Lo sport, in questo contesto, rappresenta uno strumento privilegiato. Non solo favorisce la salute fisica, ma offre anche un’occasione di socialità, inclusione e costruzione identitaria. Oltre ai benefici fisici evidenti – riduzione del rischio cardiovascolare, miglioramento della forma e della mobilità – praticare sport incide positivamente sulla salute mentale, riducendo ansia e depressione, migliorando l’umore e la qualità del sonno. A tutto ciò si aggiunge un valore profondo, che risiede nel legame sociale che crea: partecipare a un evento sportivo o far parte di un team può combattere la solitudine – un fattore oggi riconosciuto come rischio sanitario tanto quanto il fumo o l’obesità – e rafforzare l’autostima e la fiducia in se stessi.
Un esempio concreto e di grande visibilità di social prescribing sportivo arriva dal Regno Unito, con l’esperienza dei Forest Green Rovers, squadra di calcio del Gloucestershire. Come ha raccontato il quotidiano Il Domani, il club ha lanciato l’iniziativa Football on Prescription, in collaborazione con gli ambulatori locali. Il progetto prevede che medici di base e operatori sanitari possano “prescrivere” biglietti gratuiti per assistere alle partite del Forest Green Rovers a persone che soffrono di depressione lieve o moderata, ansia o isolamento sociale. L’obiettivo non è semplicemente offrire un intrattenimento gratuito, ma restituire alle persone un’esperienza condivisa, un motivo per uscire di casa e sentirsi parte di qualcosa. È una rivoluzione: sposta l’attenzione da ciò che non va nel paziente a ciò che può farlo stare meglio.

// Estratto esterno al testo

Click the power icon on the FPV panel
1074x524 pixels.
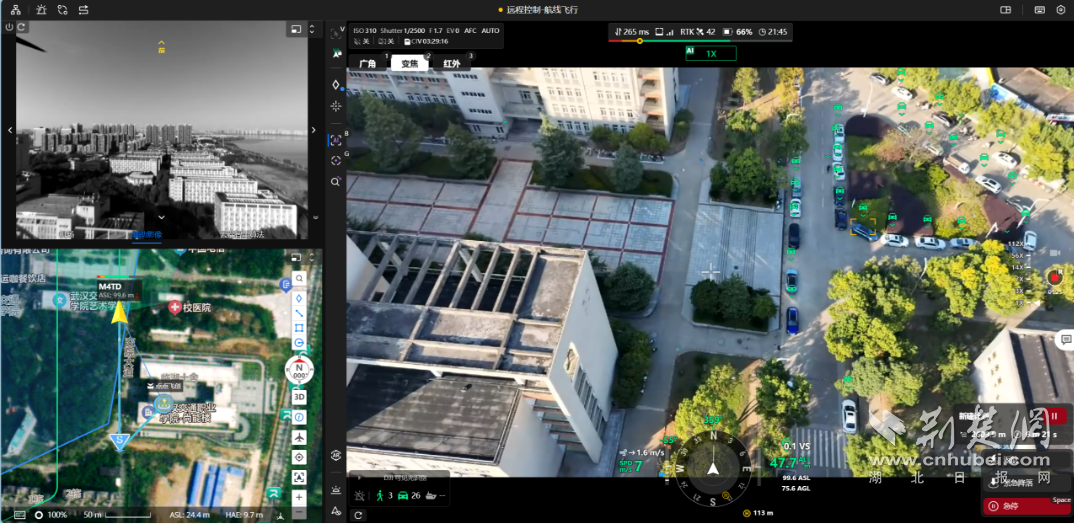pyautogui.click(x=9, y=27)
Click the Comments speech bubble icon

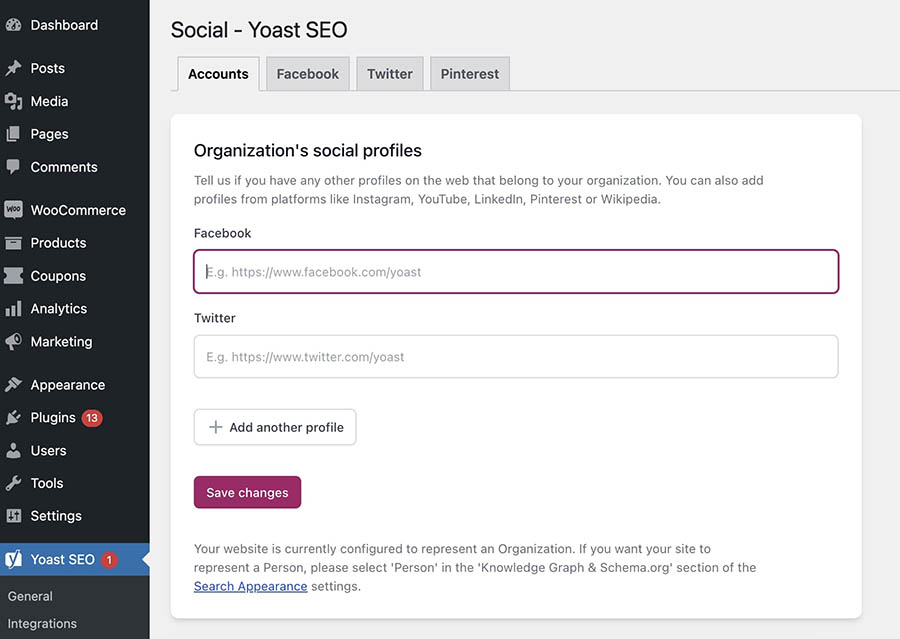pyautogui.click(x=14, y=167)
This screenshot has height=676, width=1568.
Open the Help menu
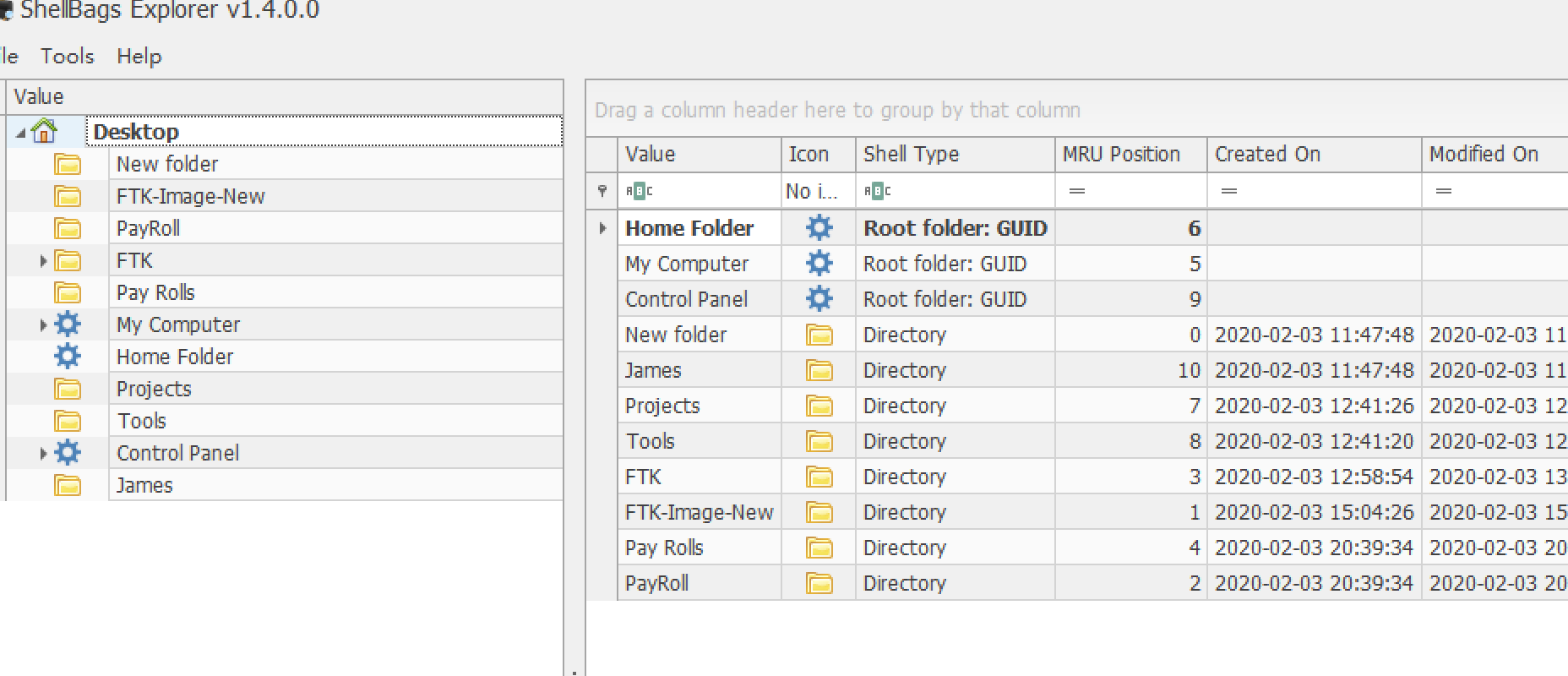click(139, 57)
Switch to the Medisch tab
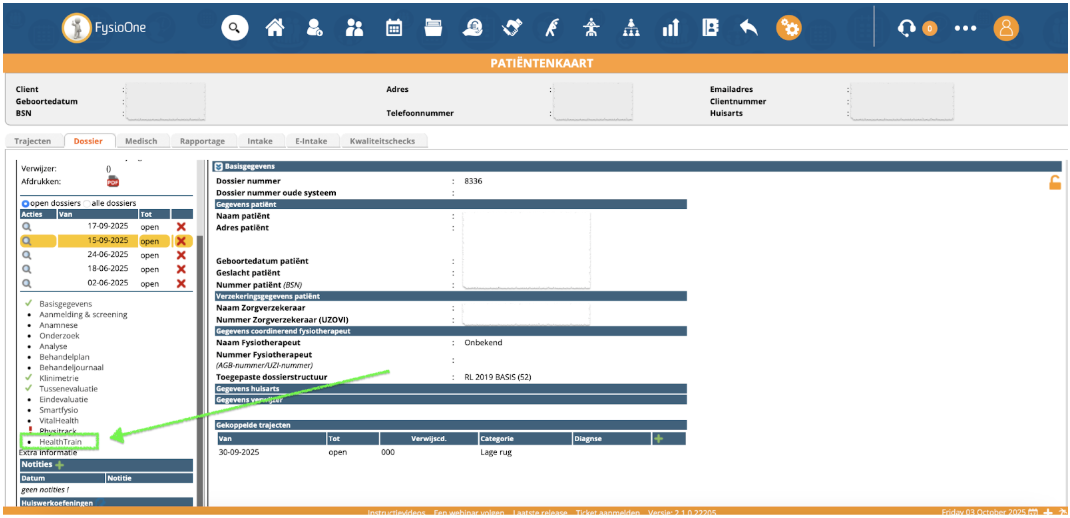Screen dimensions: 1070x518 pos(141,142)

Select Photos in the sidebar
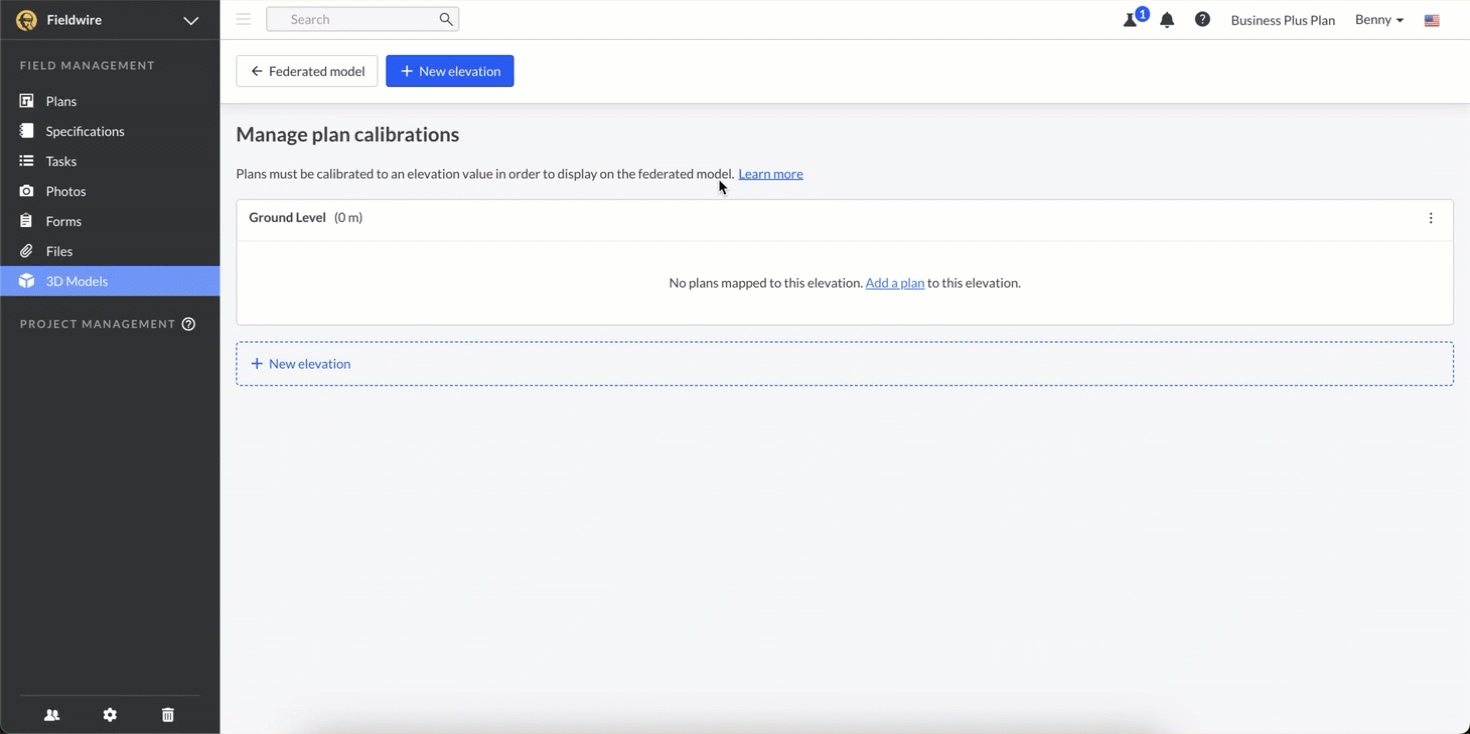(65, 191)
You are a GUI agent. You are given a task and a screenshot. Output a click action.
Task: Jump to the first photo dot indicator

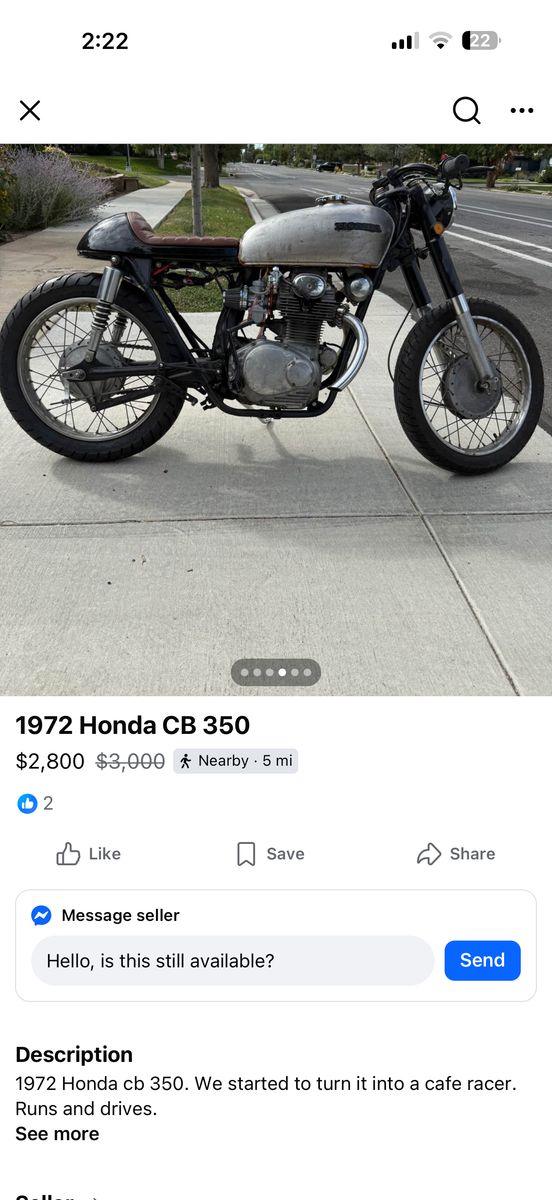point(244,673)
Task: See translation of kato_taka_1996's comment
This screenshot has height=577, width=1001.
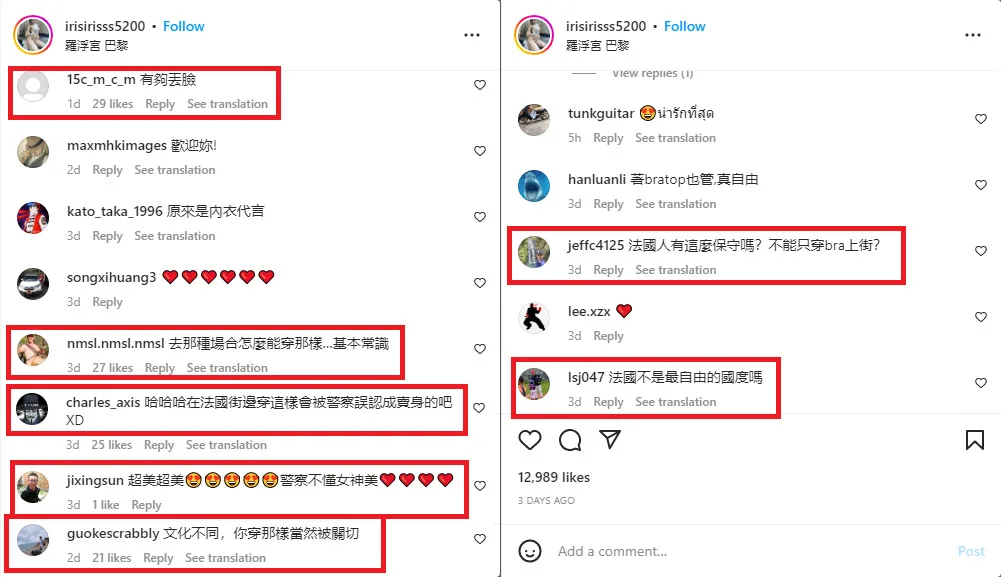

Gli orari di allenamento di mio figlio e del suo amico sono cambiati, purtroppo. Così non ho più avuto modo di andare a camminare di sera in compagnia. Ma pochi giorni fa, tornando a casa dopo il lavoro, quando già le tenebre erano calate (e qui calano presto, ormai), ho rivisto in lontananza luci accendersi e spegnersi. Così mi è venuto da pensare, ancora una volta, alla forza di quelle piccole scie di lampade che si muovevano in gruppi: cercano di accendere dentro le persone connessioni, fiducia, presenza.